III
María Rosa Savolta vacilaba en la puerta de la biblioteca, con la mirada perdida que atravesaba el aire sin tropiezo. A su lado un hombre lustroso y un anciano de barba blanca discutían.
– Lo que yo digo siempre, amigo Turull -decía el hombre de la barba blanca-, suben los precios, baja el consumo; baja el consumo, bajan las ventas; bajan las ventas, suben los precios. ¿Cómo llamada usted a esta situación?
– La hecatombe -decía el llamado Turull.
– Antes de un año -prosiguió el de la barba blanca-, todos en la miseria; y si no…, al tiempo. ¿Sabe usted lo que se dice por Madrid?
– Cuénteme usted. Me tiene sobre ascuas, como se dice vulgarmente.
El anciano bajó la voz.
– Que antes de la primavera cae el gabinete de García Prieto.
– Ah, ya…, ya veo. De forma que García Prieto ha formado nuevo Gobierno, ¿eh?
– Hace dos meses que lo formó.
– Vaya. Y dígame, ¿quién es ese García Prieto?
– Pero, bueno, vamos a ver, ¿usted no lee los periódicos?
Unos brazos titánicos aferraron a María Rosa Savolta por las axilas y la izaron en vilo sobre las cabezas. La joven se alarmó mucho.
– ¡Mirad quién ha venido a visitarnos, me cago en diez! -gritaba el autor de la fechoría. Por la voz María Rosa Savolta reconoció a don Nicolás Claudedeu.
– ¿Ya no te acuerdas de mí, granuja?
– Claro, tío.
– ¡Butifarra! -exclamó don Nicolás Claudedeu depositándola de nuevo en el suelo-. Hace unos años te sentabas en mis rodillas y tenía que hacer de caballo una hora seguida. Y ahora, ya ves: ¡mierda para el tío Nicolás!
– No diga eso, tío Nicolás. Le recordaba con cariño, a menudo.

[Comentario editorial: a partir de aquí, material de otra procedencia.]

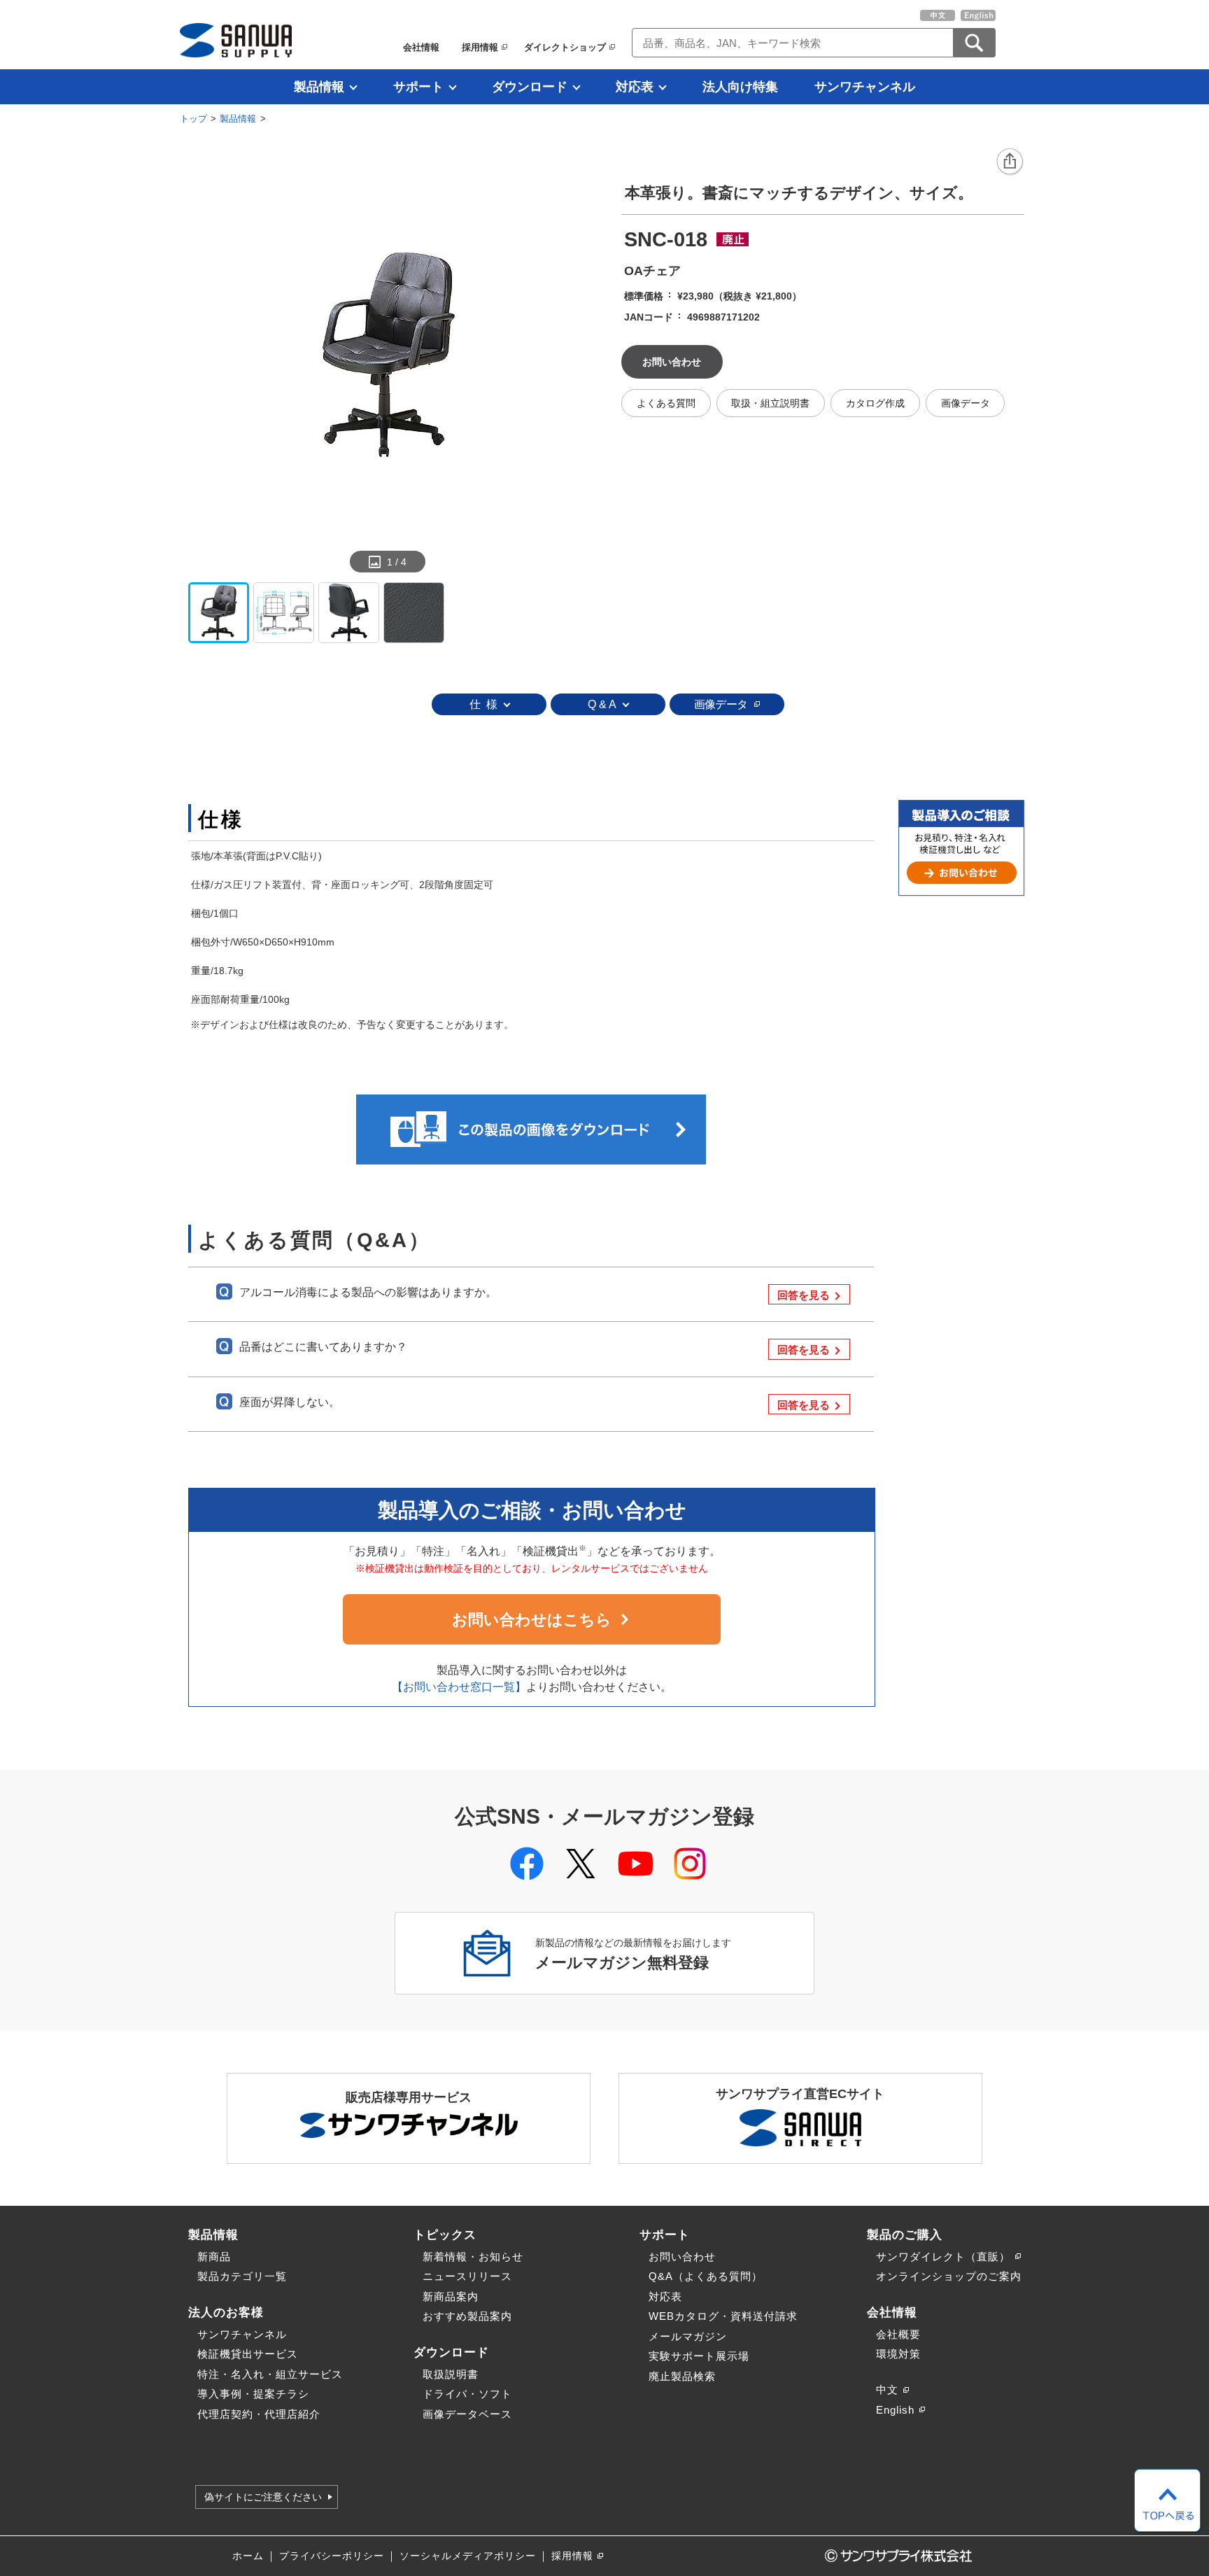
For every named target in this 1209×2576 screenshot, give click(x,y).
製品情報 (319, 87)
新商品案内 (451, 2296)
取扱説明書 (451, 2374)
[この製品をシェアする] (1010, 162)
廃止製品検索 (682, 2376)
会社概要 (898, 2334)
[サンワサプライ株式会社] (236, 40)
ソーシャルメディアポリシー (468, 2556)
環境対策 (898, 2354)
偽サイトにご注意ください (263, 2497)
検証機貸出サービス (247, 2354)
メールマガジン (688, 2336)
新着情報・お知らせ (473, 2256)
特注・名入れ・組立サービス (270, 2374)
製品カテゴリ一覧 (242, 2276)
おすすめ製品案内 (467, 2316)
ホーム (248, 2556)
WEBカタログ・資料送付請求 (723, 2316)
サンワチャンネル (864, 87)
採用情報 (480, 47)
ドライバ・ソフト (467, 2394)
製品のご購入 (904, 2234)
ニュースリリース (467, 2276)
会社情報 (421, 47)
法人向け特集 (740, 87)
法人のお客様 (226, 2312)
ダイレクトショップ (565, 47)
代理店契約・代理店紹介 (258, 2414)
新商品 (214, 2256)
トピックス (444, 2234)
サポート (418, 87)
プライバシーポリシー (331, 2556)
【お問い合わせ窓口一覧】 (459, 1687)
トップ (193, 118)
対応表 (634, 87)
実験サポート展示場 (699, 2356)
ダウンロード (529, 87)
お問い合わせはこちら (531, 1619)
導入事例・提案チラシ (253, 2394)
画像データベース (467, 2414)
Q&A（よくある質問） (706, 2276)
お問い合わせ (682, 2256)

– Los viejos a la basura, di que sí. Ya sé yo en qué pensabas a menudo, sinvergüenza. Con esta cara, Dios mío, y estos pechines tan ricos.
– Por el amor de Dios, tío… -suplicó la joven.
Todos contemplaban la escena con una sonrisa. Todos excepto el elegante joven cuya mirada había sorprendido minutos antes y ante la cual había bajado ruborosamente la suya. Con una copa en la mano, el elegante joven callaba y meditaba, con la espalda apoyada en la jamba de la puerta de la biblioteca, dominando ésta y el salón.
La puerta del gabinete se abrió y la Doloretas y yo simulamos trabajar con afán. Cortabanyes nos tuvo que llamar varias veces, pues hacíamos como que no advertíamos su presencia, absortos en la tarea. Nos pidió que convocásemos a Serramadriles. Éste tardó en responder, aunque debía de estar escuchando tras la puertecilla del trastero. Los tres reunidos aguardábamos en pie las palabras del jefe.
– Mañana es Navidad -dijo Cortabanyes, y se detuvo jadeando.
– Mañana es Navidad -prosiguió- y no quiero… dejar pasar esta fecha sin…, eeeeh…, hacerles sabedores de mi afecto y… mi agradecimiento. Han sido ustedes unos colaboradores leales y…, eeeeh…, eficientes, sin los cuales la buena marcha del… del despacho no habría sido…, esto…, posible.
Hizo una pausa y nos miró uno a uno con sus ojillos irónicos.
– Sin embargo, no ha sido un buen año… No por eso vamos a desanimarnos, claro está. Hemos sobrevivido y mientras estemos en la…, eeeeh…, brecha, la oportunidad puede atravesar esa puerta en cualquier instante.
Señaló la puerta y todos nos volvimos a mirarla.
– Pensemos que sin duda el…, esto…, que viene será mejor. Lo primero es…, es…, es el trabajo y el interés. La suerte viene sola cuando se…, cuando se… Bueno, ¿saben una cosa? Ya estoy cansado de hablar. Tengan los sobres.